Extracted information:

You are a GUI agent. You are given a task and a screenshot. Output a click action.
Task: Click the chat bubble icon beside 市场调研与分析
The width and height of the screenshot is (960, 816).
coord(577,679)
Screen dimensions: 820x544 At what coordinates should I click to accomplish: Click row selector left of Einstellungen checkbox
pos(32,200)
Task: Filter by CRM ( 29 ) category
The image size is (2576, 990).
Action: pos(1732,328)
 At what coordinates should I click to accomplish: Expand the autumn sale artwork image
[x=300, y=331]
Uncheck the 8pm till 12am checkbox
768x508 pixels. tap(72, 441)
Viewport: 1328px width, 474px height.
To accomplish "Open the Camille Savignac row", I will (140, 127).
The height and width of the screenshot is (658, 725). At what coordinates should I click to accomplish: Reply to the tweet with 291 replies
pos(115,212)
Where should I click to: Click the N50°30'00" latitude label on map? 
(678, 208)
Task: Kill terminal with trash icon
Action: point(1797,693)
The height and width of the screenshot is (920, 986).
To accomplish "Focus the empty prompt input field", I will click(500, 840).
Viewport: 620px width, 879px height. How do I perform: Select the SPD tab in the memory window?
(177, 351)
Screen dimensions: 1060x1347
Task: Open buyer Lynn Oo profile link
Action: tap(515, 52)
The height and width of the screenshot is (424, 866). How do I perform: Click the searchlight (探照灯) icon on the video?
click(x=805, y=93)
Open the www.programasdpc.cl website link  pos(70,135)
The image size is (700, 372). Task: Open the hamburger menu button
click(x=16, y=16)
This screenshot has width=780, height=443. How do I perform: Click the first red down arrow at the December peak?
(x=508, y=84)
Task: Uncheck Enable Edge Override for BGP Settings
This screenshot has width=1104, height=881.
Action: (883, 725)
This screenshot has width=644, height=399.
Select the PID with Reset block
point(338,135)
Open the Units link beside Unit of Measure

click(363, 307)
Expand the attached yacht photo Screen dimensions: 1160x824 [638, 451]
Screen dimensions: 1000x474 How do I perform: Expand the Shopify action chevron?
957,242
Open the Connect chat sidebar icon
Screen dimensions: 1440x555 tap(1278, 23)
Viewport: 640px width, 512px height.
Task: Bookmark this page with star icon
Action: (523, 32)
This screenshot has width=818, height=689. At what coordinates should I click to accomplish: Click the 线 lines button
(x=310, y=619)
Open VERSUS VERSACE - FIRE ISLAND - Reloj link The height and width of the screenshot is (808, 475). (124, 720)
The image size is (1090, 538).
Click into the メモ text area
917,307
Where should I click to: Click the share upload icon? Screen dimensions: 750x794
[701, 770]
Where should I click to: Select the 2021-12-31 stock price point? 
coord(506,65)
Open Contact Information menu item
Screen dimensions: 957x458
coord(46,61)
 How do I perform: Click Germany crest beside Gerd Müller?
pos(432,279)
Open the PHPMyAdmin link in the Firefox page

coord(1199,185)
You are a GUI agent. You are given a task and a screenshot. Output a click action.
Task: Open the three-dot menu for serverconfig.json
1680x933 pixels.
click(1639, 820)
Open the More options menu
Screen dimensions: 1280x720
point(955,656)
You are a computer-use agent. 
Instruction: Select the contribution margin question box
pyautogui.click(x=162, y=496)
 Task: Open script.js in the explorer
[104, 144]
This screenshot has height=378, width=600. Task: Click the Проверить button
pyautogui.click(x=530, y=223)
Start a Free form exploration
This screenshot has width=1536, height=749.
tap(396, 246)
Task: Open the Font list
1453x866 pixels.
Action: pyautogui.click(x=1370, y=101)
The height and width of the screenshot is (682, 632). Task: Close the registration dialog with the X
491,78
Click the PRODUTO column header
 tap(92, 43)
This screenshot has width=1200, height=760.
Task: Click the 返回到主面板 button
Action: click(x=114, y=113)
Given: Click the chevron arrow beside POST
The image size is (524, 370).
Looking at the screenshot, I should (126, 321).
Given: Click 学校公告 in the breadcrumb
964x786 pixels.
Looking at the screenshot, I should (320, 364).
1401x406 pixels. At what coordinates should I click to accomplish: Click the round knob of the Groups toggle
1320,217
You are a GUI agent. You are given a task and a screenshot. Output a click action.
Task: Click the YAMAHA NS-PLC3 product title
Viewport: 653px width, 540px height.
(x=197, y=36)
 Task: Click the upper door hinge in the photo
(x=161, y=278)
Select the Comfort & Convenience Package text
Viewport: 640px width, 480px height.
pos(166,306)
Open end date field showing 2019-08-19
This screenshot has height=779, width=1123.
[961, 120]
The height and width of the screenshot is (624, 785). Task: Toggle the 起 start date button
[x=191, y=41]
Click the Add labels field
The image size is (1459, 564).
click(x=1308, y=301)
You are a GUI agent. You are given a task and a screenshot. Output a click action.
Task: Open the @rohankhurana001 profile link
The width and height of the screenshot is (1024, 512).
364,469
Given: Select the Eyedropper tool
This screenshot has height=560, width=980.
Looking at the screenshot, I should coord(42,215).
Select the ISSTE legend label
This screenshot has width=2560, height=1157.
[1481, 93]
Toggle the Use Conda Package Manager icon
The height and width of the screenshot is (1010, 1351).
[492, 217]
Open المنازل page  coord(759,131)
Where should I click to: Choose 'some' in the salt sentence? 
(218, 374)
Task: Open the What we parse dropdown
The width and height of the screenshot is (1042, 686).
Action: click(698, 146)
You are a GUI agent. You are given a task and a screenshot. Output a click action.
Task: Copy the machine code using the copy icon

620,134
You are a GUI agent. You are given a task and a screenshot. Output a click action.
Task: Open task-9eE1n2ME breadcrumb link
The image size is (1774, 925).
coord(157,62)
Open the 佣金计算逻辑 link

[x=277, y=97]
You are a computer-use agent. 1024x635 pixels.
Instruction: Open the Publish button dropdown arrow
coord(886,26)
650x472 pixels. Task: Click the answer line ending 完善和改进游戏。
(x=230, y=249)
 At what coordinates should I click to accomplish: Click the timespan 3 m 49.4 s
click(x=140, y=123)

Exercise aim: Would you give the number of lines of the data that include the string "computer"? Nothing else is wanted.

Answer below: 2